▶ 待办任务
1. 请根据下方文本块回答以下问题:
(a) 按照第一句,为什么可以最后再把多出来的 2 因子乘上去?
(b) 函数 quickPow 中变量 r 的初始值是多少?
(c) K 题被归为哪一类经典问题?
2. 判断下列说法是否与下方文本块相符,回答"是"或"否",并引用文本块中起决定作用的原文:
(a) 数组 m 中的 m[i] 由 m[i - 1] 乘以 10 得到。
(b) init 函数中的主循环让 i 从 1 遍历到 1e6。
(c) 移项后得到的不等式是 sum(v[i] - mid * c[i]) >= 0。

═══ 文本块

可以把先计算除了 2 和 5 因子的答案,然后把多出来的 2 因子乘上去, 因为 2 因子数量大于等于 5 因子数量,注意取模。
int f[2][9], f2[2][9], m[9];
vector<pair<int, int>> q[int(5e6 + 1)];
int ans[int(1e5 + 1)];
ll quickPow(ll a, ll b, ll m) {
ll r = 1;
while (b) {
if (b % 2) r = (r * a) % m;
a = (a * a) % m;
b /= 2;
}
return r;
}
void init() {
m[0] = 1;
for (int i = 1; i <= 8; i++) m[i] = m[i - 1] * 10;
for (int i = 1; i <= 8; i++) f[0][i] = f2[0][i] = 1;
ll a = 0, b = 0;
for (int i = 1; i <= 5e6; i++) {
int cur = i % 2, pre = cur ^ 1;
int t = i;
while (t % 2 == 0) {
a++;
t /= 2;
}
while (t % 5 == 0) {
a--;
t /= 5;
}
b += a;
for (int j = 1; j <= 8; j++) {
f2[cur][j] = (1LL * f2[pre][j] * t) % m[j];
f[cur][j] = (1LL * f[pre][j] * f2[cur][j]) % m[j];
}
for (auto [k, id] : q[i]) {
ans[id] = f[cur][k];
ans[id] = (1LL * ans[id] * quickPow(2, b, m[k])) % m[k];
}
}
}
void solve() {
int t;
cin >> t;
vector<int> k(t + 1);
for (int i = 1; i <= t; i++) {
int n;
cin >> n >> k[i];
q[n].push_back({k[i], i});
}
init();
for (int i = 1; i <= t; i++) {
string a(to_string(ans[i]));
for (int j = 1; j <= k[i] - (int) a.size(); j++) {
cout << '0';
}
cout << a << endl;
}
}
K.寂寞沙洲冷 https://ac.nowcoder.com/acm/contest/71344/K
经典分数规划,没学过的可以看这里 https://oi-wiki.org/misc/frac-programming/
二分查找答案 ans,设当前的二分中点为 mid,对选用的边的客流量之和 sum(v[i]) 比上花费之和 sum(c[i])>=mid进行移项,得到 sum(v[i] - mid * c[i]) >= 0。

══════
═══ 数据部分

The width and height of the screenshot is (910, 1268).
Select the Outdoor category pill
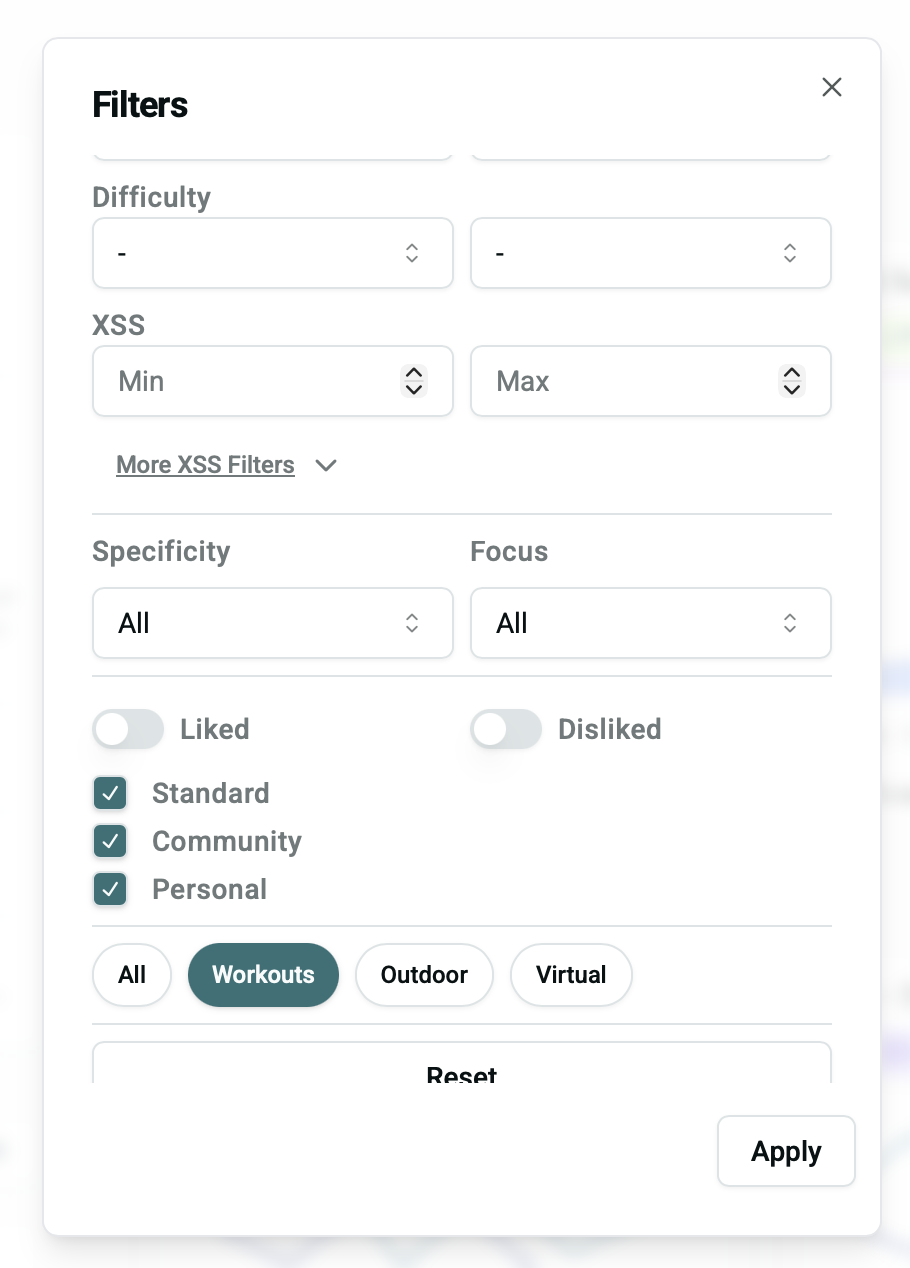pos(424,975)
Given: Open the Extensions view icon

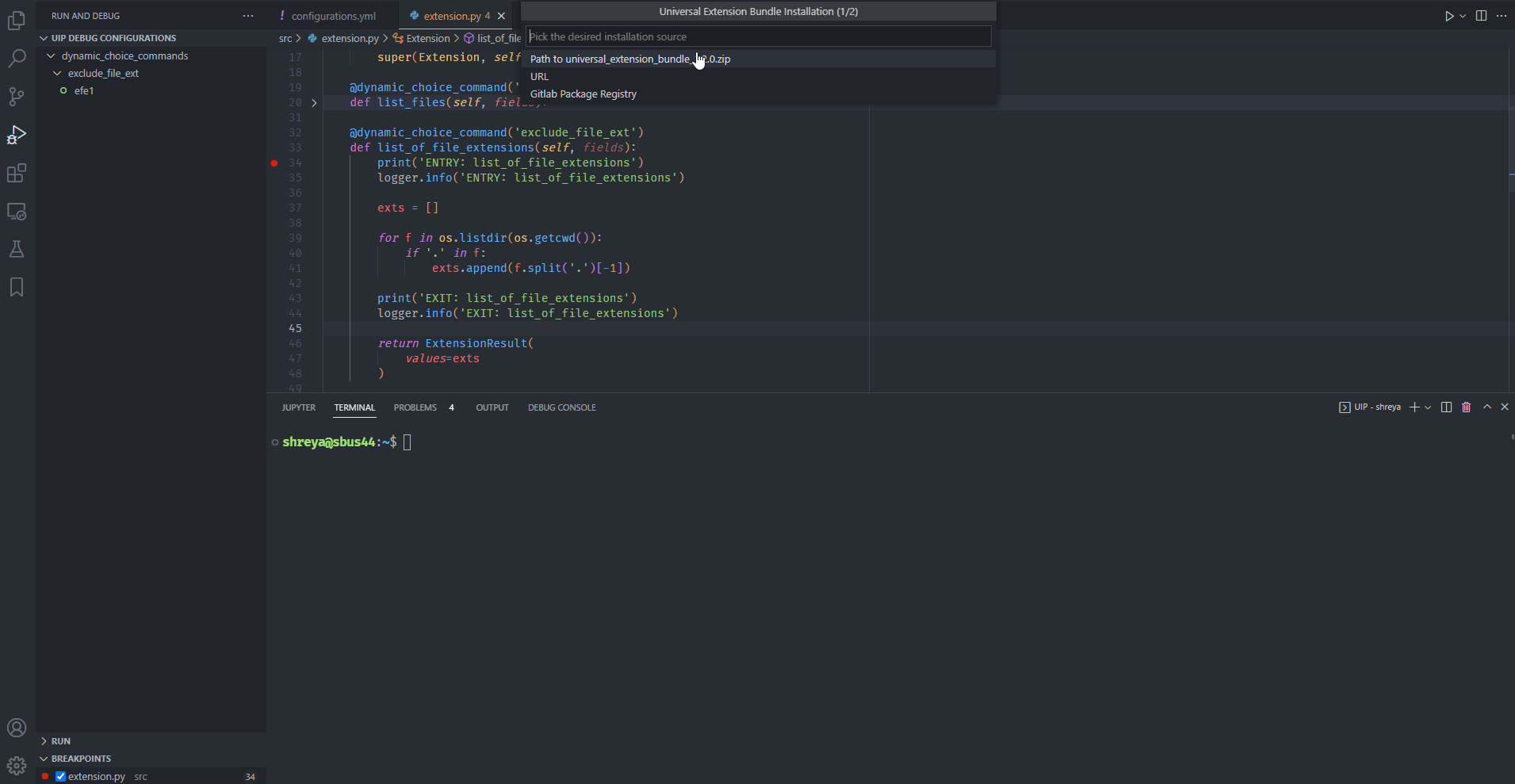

══════

▶ 任务答案
1.
(a) 因为 2 因子数量大于等于 5 因子数量。
(b) 1。
(c) 分数规划。

2.
(a) 是。"m[i] = m[i - 1] * 10"
(b) 否。"for (int i = 1; i <= 5e6; i++)"
(c) 是。"得到 sum(v[i] - mid * c[i]) >= 0"